(Stored items)

=-=-=

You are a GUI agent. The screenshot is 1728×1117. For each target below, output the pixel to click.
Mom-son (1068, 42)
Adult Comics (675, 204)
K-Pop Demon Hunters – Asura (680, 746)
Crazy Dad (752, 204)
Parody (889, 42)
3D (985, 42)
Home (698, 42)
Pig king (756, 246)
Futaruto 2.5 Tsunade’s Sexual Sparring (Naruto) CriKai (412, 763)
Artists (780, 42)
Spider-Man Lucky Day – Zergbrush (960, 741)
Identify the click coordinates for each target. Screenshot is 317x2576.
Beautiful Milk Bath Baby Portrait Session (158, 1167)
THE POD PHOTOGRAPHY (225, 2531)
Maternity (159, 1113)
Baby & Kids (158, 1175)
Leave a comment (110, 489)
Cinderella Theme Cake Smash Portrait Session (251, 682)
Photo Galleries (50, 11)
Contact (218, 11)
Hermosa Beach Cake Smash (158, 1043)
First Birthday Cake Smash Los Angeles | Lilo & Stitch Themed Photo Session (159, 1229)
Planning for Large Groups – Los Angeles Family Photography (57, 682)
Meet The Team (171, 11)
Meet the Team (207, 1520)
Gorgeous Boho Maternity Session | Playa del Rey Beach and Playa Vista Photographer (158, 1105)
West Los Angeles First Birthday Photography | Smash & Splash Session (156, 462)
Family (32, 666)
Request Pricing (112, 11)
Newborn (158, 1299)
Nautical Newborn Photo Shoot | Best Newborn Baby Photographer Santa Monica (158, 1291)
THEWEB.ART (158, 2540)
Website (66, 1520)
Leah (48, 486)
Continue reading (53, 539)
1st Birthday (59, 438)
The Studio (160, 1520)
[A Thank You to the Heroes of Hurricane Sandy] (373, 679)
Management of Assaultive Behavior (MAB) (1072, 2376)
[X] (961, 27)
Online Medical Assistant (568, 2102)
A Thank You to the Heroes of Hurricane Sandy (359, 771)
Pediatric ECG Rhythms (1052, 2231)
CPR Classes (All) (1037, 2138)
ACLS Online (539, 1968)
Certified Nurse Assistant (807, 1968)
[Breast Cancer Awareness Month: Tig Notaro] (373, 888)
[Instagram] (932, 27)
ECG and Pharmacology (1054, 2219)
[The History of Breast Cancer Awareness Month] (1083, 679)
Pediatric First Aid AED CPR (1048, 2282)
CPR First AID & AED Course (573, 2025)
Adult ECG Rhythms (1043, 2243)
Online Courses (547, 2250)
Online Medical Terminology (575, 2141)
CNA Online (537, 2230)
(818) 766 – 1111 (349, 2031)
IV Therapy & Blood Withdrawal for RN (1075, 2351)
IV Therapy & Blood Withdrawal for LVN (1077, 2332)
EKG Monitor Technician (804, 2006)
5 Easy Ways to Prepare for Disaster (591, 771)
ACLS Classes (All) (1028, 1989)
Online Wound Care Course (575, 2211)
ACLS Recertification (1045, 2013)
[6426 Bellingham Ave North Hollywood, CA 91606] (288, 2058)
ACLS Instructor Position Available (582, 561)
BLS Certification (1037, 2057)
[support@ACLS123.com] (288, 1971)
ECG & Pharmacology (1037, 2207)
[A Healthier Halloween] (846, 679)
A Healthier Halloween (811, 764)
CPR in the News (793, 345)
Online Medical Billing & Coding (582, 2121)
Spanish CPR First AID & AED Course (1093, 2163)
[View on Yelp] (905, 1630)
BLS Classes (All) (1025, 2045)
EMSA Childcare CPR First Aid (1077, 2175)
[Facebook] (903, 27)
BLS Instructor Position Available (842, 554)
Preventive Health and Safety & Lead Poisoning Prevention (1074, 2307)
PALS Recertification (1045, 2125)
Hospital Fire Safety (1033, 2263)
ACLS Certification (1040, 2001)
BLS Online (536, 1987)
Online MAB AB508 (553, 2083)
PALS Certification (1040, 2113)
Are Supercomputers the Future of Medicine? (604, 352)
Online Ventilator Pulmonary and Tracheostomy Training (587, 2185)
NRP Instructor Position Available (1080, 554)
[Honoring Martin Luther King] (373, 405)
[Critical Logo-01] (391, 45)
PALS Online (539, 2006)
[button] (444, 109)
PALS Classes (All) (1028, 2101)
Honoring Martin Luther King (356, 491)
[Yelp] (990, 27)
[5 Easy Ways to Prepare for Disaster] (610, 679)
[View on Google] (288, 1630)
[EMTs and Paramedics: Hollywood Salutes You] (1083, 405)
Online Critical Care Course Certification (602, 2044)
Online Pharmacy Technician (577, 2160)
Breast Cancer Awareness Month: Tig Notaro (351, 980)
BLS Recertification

=-=-=

- _HOW TO COMPLETE THIS TASK_:
Using the records above, restate word for word the lines from the one with "Honoring Martin Luther King (356, 491)" through the one with "Online Critical Care", both included.

- _WRITTEN SOLUTION_:
Honoring Martin Luther King (356, 491)
[Yelp] (990, 27)
[5 Easy Ways to Prepare for Disaster] (610, 679)
[View on Google] (288, 1630)
[EMTs and Paramedics: Hollywood Salutes You] (1083, 405)
Online Critical Care Course Certification (602, 2044)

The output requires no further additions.